**What to do:** Retype the records starting at the line that contains "The height and" and ending at the line that contains "[x=1694, y=494]", including both of those lines. Leave the pictures out of your copy.

**Data to use:**

begin

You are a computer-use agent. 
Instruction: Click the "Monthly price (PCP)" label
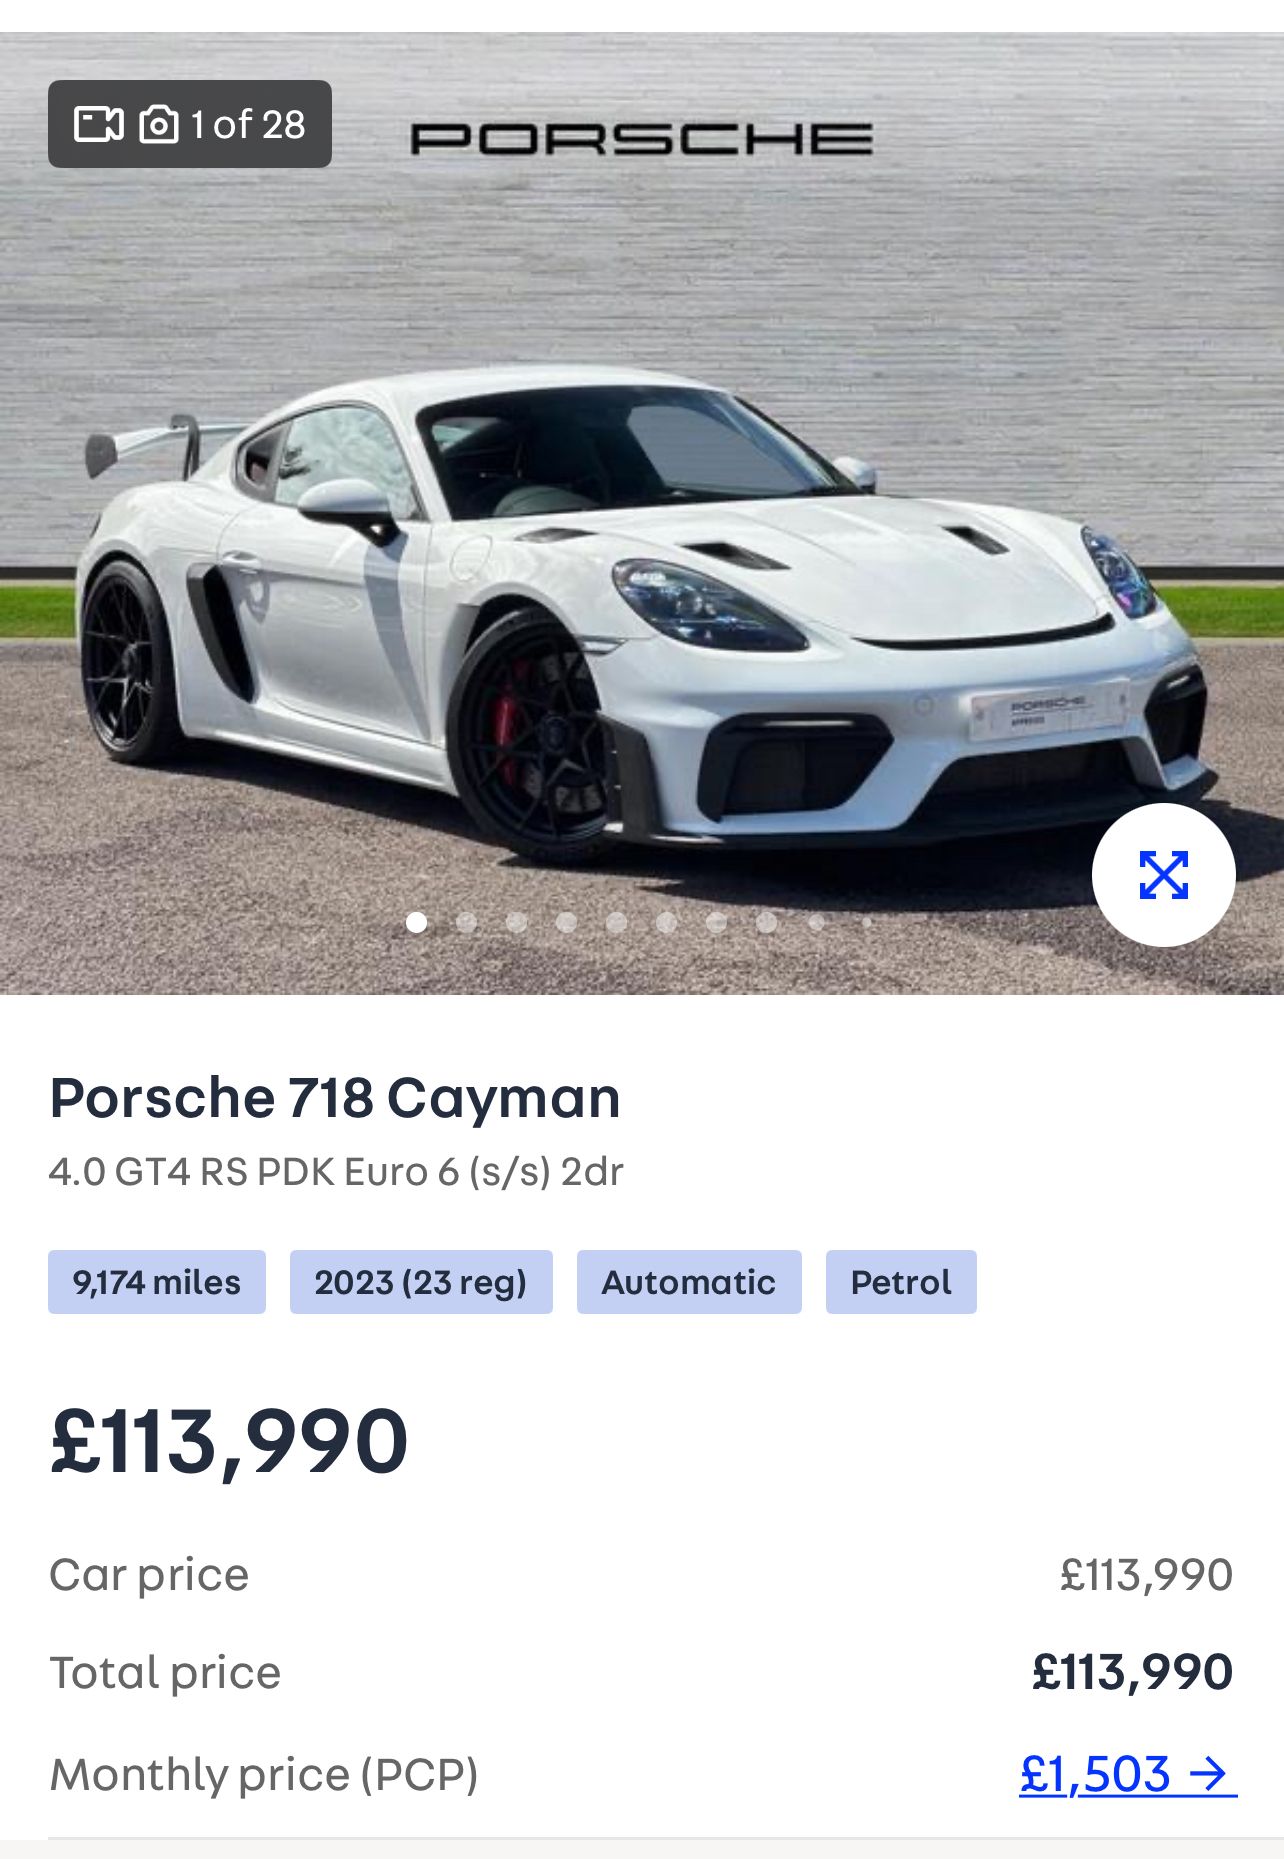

end
begin

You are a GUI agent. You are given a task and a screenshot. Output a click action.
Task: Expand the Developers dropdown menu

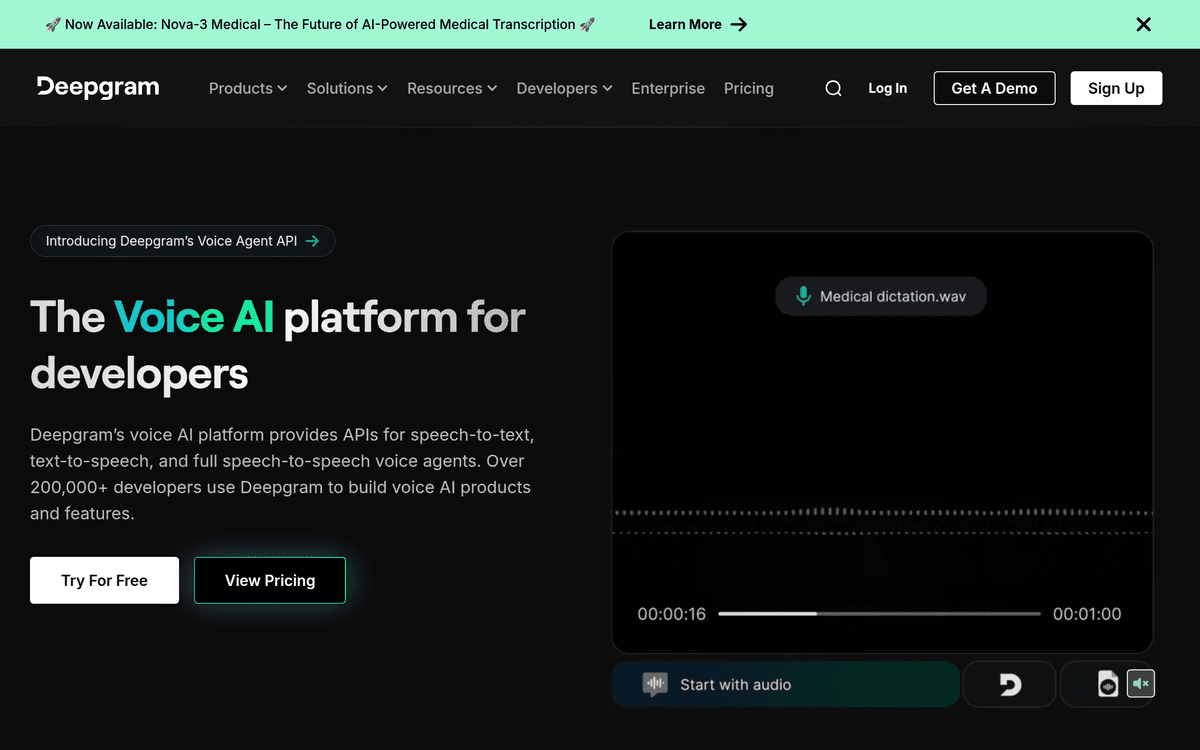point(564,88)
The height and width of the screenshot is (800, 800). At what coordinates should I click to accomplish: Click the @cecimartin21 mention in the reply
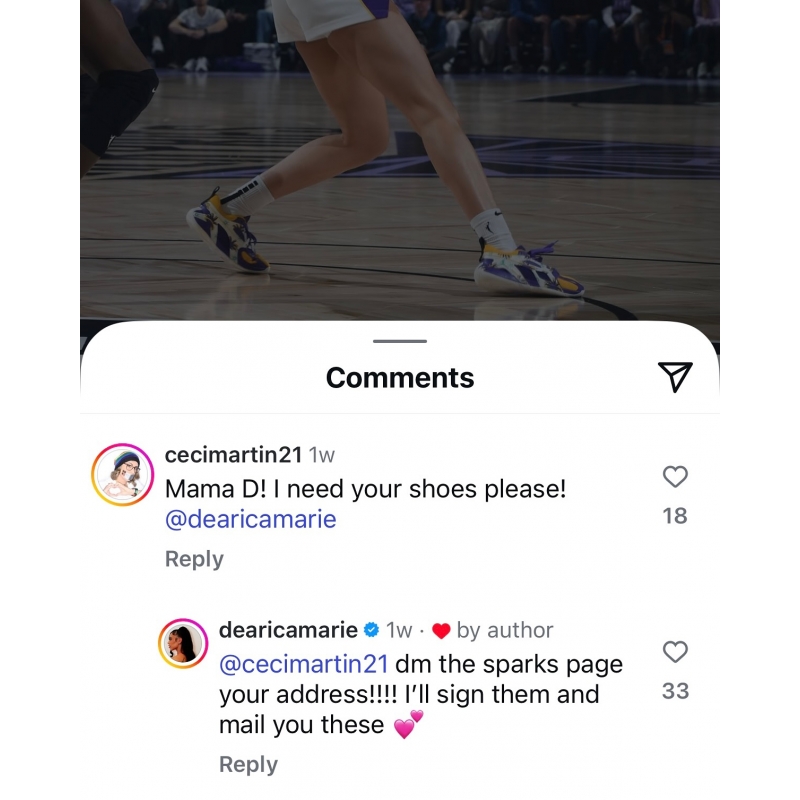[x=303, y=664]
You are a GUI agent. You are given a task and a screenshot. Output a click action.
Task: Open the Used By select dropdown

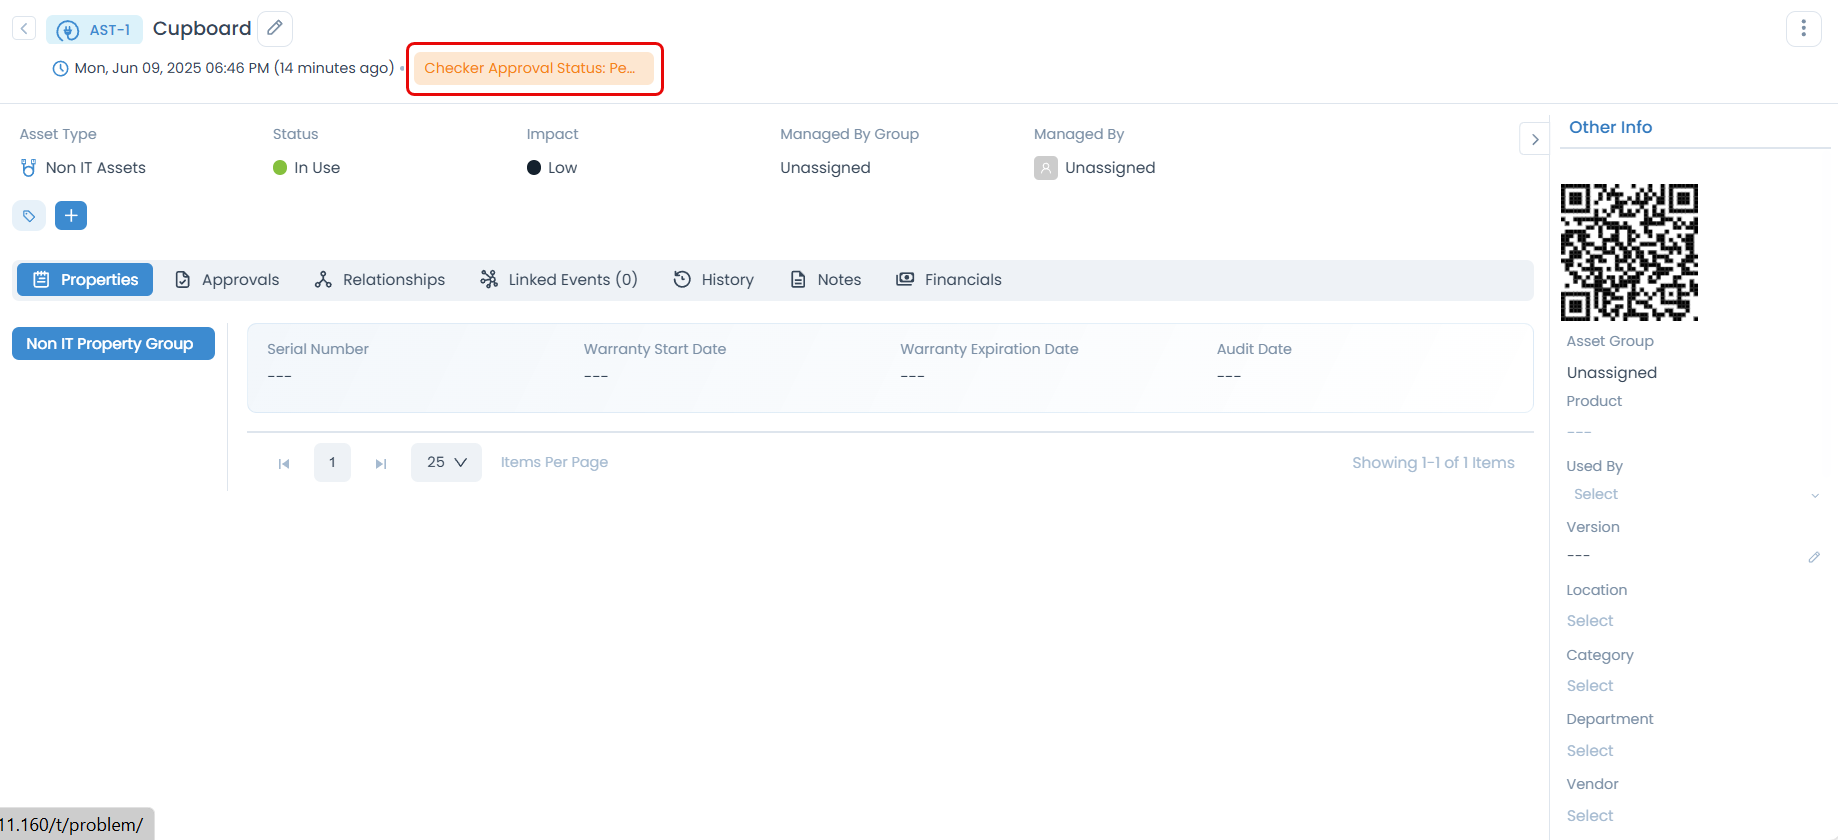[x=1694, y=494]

end
begin

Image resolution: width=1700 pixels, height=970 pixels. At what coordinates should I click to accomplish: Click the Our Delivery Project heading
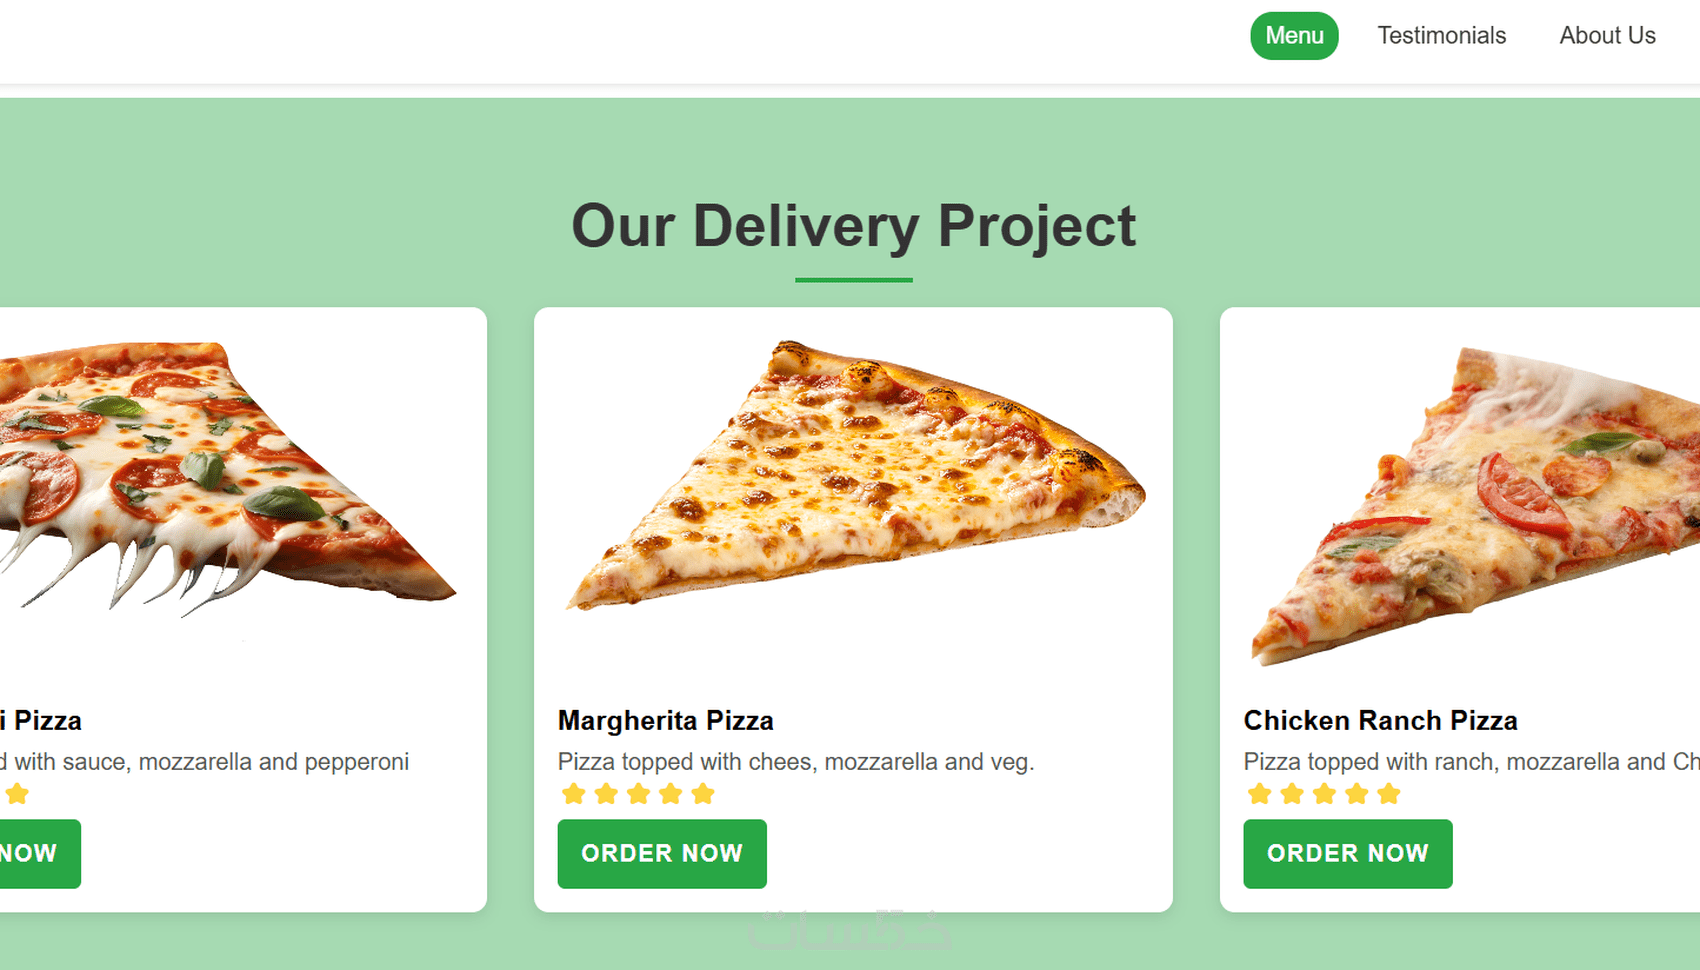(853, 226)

end

**Solution to this task:**
The height and width of the screenshot is (800, 800). At what coordinates should I click to accomplish: Click the @cecimartin21 mention in the reply
[x=303, y=664]
You are a GUI agent. You are given a task and a screenshot. Output a click action.
Task: Open the Used By select dropdown

[x=1694, y=494]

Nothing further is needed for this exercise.